なぜ悩むのか

11月10日(土)に街角ブックトーク「勝手に文豪を読み直すミニ講演会」(「宮崎県本から始まる交流」委託事業)を開催しました。

第3回は「漱石と煩悩」と題して、3月に教員を退職して僧侶になった前川俊洋さんの話しでした。

人はなぜ悩むのか、いかにして救われるのかという仏教の根源的なテーマから、漱石の作品を読み解いていきました。

その骨子をプレゼンから抜粋いたしました。

話しの概要
①評論(講演)に著された漱石の思想。
②思想の作品への反映(私の好きな場面)
③思想と仏教との関連(Kについて)
④「こころ」に関する違和感
⑤「則天去私」

 

漱石の評論・講演
「私の個人主義」1914(大正3年)11月
「模倣と独立」1913(大正2年)12月
「道楽と職業」1911(明治44年)8月
「文芸と道徳」1911(明治44年)8月

 

講師の話

「こころ」を読むと、先生、K、お嬢さん(静)がバラバラで、相互理解が全くない。この関係に違和感を抱いた。

「三四郎」「それから」「門」「こころ」などの登場人物の三角関係のなかには、どれもコミュニケートできない人間の苦悩や淋しさが描かれている。

教師になって、作品と同時に漱石の評論(講演)などを読み、近代知識人・思想家としての漱石に励まされた。

評論(講演)の中に出てくる漱石の言葉

私はこの世に生れた以上何かしなければならん、といって何をして好いか少しも見当がつかない。

西洋人がこれは立派な詩だとか、口調が大変好いとか云っても、それはその西洋人の見るところ。

私は始めて文学とはどんなものであるか、その概念を根本的に自力で作り上げるよりほかに、私を救う途はないのだと悟った。

「自己本位」という四字をようやく考えて、その自己本位を立証するために、科学的な研究やら哲学的の思索に耽り出した。

今まで茫然と自失していた私に、ここに立って、この道からこう行かなければならないと指図をしてくれたものは、実にこの自我本位の四字なのであります。

朋党を結び団隊を作って、権力や金力のために盲動しないという事なのです。それだからその裏面には人に知られない淋しさも潜んでいるのです。

自由と独立と己とに充ちた現代に生れた我々は、その犠牲としてみんなこの淋しみを味わわなくてはならないでしょう。(「こころ」上より)

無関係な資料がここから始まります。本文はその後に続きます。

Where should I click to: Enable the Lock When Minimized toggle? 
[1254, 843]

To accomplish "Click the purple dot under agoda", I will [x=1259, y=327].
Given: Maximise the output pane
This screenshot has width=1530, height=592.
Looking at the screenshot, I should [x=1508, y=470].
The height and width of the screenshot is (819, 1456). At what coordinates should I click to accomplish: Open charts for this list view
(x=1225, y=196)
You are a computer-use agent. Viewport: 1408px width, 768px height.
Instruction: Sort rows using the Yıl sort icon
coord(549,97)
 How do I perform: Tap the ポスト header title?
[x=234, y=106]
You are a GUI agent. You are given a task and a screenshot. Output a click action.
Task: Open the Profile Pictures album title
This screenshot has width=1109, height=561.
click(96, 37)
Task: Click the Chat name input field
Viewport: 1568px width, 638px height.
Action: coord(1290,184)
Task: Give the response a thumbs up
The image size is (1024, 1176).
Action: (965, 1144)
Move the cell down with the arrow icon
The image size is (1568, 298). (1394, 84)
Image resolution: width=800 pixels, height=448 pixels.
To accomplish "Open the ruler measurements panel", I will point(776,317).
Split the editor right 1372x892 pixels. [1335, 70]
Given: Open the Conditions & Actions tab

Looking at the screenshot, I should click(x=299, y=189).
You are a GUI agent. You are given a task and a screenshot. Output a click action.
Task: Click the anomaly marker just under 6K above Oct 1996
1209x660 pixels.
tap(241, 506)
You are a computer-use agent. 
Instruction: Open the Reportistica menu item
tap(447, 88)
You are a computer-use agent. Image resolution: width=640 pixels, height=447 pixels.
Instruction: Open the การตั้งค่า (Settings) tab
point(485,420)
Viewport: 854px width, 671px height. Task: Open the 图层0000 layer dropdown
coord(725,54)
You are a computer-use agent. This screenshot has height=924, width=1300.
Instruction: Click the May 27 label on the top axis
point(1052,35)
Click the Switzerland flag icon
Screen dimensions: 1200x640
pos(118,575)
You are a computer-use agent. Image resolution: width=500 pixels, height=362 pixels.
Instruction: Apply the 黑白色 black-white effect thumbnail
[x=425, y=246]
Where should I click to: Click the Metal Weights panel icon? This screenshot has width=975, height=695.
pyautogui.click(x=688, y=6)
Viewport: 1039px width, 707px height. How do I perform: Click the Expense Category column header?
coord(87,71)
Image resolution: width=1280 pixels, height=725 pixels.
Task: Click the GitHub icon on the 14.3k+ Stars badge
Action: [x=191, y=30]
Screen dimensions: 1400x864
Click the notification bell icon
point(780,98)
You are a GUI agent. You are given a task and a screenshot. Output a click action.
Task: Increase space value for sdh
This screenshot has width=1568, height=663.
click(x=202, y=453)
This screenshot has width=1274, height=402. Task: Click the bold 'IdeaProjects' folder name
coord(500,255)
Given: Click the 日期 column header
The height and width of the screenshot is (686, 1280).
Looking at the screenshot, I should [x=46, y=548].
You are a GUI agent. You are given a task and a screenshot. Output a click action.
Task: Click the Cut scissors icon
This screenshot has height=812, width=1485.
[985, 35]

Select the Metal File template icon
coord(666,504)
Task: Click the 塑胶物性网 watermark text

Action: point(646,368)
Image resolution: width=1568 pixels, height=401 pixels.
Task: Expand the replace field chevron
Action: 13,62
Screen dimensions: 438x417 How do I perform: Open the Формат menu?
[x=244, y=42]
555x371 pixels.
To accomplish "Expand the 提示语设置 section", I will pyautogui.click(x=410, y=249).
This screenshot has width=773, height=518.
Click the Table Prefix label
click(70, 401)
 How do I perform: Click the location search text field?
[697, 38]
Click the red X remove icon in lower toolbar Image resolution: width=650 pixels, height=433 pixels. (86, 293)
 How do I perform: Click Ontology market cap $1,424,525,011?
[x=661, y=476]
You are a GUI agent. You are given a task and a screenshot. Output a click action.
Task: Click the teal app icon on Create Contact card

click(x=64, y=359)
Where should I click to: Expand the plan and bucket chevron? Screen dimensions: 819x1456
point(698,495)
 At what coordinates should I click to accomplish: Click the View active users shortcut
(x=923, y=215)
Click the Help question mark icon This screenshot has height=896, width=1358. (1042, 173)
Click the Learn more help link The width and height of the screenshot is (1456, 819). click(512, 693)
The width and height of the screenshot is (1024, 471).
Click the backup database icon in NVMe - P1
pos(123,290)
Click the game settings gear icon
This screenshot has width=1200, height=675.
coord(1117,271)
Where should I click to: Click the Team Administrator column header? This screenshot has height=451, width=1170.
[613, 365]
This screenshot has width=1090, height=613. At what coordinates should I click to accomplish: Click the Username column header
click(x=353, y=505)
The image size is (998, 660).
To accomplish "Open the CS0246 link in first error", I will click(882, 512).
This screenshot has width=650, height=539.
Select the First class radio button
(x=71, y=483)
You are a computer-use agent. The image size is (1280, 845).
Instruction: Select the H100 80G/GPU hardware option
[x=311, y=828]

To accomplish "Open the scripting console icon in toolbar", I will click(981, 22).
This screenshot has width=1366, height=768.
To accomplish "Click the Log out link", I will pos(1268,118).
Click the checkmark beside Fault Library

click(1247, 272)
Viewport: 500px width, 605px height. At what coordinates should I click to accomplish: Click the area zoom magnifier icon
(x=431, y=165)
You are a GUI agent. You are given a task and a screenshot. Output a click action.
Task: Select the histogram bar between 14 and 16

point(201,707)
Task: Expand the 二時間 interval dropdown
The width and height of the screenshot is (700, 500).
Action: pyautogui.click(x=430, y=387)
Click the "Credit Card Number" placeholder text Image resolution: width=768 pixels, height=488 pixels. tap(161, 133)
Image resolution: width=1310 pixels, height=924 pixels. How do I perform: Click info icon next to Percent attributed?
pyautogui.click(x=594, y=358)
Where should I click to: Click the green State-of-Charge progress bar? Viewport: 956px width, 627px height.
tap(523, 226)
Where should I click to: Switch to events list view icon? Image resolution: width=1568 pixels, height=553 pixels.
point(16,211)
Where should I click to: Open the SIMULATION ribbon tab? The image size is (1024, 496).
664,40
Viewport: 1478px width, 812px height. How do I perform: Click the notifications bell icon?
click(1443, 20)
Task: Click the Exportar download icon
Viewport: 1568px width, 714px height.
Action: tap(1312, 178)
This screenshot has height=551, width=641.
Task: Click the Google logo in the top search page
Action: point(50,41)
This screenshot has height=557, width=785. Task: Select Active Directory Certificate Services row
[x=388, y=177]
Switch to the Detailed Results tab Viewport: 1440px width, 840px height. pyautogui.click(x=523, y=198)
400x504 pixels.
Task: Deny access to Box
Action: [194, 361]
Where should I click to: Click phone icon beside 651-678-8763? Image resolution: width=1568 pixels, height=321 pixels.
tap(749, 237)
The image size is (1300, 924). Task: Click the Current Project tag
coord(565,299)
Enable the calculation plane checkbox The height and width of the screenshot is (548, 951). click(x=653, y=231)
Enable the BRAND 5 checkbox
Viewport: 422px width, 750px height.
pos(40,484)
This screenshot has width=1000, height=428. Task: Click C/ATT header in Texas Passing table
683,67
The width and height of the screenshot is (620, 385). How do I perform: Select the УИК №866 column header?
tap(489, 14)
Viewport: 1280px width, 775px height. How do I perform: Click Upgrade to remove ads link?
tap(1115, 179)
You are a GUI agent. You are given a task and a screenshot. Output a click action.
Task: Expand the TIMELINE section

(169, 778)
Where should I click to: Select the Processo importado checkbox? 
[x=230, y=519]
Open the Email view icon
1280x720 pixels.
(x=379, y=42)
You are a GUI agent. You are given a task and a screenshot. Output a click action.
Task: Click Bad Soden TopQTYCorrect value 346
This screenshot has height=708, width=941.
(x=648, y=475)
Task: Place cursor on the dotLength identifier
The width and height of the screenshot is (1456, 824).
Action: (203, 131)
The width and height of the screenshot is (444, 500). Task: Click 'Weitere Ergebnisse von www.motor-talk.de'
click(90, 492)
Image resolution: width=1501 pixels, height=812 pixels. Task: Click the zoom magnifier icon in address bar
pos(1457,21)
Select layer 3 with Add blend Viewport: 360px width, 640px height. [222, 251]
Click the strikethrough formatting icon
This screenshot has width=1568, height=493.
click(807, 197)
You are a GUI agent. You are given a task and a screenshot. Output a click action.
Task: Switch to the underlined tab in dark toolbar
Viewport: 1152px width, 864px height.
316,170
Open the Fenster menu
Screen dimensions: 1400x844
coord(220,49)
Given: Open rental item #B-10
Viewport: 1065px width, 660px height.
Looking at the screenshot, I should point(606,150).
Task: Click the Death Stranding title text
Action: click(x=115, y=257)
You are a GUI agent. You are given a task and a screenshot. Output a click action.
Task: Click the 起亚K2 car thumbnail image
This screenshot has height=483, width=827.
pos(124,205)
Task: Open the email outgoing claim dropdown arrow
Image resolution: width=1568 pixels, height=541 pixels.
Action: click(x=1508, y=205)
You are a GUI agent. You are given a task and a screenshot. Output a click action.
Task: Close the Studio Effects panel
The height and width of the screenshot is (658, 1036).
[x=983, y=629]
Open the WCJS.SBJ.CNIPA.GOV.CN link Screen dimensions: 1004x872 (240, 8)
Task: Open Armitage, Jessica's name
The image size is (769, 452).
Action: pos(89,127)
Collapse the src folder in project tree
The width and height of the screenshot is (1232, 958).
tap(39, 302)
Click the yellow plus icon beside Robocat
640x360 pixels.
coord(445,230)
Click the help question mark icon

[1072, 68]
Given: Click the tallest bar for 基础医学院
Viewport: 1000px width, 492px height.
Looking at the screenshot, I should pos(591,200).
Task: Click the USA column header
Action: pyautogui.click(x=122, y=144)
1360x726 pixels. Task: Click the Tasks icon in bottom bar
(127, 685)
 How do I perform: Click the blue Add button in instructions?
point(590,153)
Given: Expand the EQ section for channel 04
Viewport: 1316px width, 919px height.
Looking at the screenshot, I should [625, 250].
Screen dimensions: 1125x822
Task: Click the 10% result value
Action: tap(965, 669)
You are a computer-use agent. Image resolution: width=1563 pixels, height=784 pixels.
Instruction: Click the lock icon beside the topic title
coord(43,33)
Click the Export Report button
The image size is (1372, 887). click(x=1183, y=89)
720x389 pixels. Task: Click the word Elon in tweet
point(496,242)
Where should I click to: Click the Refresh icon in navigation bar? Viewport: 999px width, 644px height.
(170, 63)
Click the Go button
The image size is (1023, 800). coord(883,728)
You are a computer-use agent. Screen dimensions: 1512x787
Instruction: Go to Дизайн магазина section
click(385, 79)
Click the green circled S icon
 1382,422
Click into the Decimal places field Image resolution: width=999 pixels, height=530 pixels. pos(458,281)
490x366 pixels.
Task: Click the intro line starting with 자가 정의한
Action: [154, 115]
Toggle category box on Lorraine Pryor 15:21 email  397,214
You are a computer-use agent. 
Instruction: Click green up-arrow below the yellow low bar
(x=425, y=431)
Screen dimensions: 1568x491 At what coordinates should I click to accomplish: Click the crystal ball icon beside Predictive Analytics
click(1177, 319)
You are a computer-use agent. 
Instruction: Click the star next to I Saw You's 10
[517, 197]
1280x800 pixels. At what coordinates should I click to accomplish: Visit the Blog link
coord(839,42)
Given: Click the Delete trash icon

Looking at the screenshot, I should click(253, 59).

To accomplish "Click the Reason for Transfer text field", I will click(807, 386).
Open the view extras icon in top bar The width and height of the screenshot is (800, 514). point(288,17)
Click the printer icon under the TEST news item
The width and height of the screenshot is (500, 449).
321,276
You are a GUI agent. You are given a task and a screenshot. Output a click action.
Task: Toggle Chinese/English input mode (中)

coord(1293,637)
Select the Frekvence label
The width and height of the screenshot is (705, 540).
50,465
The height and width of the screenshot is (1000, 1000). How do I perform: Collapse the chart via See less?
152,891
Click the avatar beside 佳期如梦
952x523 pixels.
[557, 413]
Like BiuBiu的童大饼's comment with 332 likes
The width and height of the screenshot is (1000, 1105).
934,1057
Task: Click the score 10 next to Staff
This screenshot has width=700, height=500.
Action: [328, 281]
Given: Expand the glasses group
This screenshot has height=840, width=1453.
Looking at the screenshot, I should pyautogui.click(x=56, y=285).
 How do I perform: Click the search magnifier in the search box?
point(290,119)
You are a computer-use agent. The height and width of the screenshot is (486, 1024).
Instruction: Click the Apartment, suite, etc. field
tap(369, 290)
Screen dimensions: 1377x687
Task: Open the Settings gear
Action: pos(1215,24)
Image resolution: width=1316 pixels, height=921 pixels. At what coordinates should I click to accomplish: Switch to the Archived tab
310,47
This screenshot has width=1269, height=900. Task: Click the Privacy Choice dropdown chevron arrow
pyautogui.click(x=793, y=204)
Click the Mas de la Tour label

私を生んだ私の過去は、人間の経験の一部分として、私より外に誰も語り得るものはないのですから、それを偽なく書き残して置く私の努力は、人間を知る上において、あなたにとっても、外の人にとっても、徒労ではなかろうと思います。(「こころ」下先生と遺書より)

ありのままの本当をありのままに書く正直という美徳があればそれが自然と芸術的になり、その芸術的の筆がまた自然善い感化を人に与える。(講演「文芸と道徳」より)

「三四郎」の小川三四郎、里見美禰子、平岡常次郎、「それから」の長井代助、平岡三千代、安井、「門」の野中宗助、御米、「こころ」の先生、K、お嬢さん・静など、どれも意思疎通のはかられない淋しさ、孤独感が描かれている。

コミュニケートできない苦悩を「ありのままをありのままに隠しもせず漏らしもせず描き得たならば、その人は描いた功徳に依って正に成仏することが出来る」、それが漱石の考えた「則天去私」の意味なのではないかということでした。

トークショーや意見交換では、漱石の描いた個人主義や近代的自我の淋しさや孤独は今も続いているとして、身近な職場や学校の事例、将来に対する不安などが出されました。

その自我が現代では壊れつつあるのではないかという意見も出され、今を生きる「わからなさ」という感覚、「難しいことを話す」場の大事さが求められているということになりました。

 

その後の反省会(隣の居酒屋「浜ちゃん」)でも、語り切れなかったことなど話が弾みました。

浜ちゃんもアーケード設置のモニターで見てくれていて、「文学に興味ない子も見ていて、面白かったといってた」という感想をいただきました。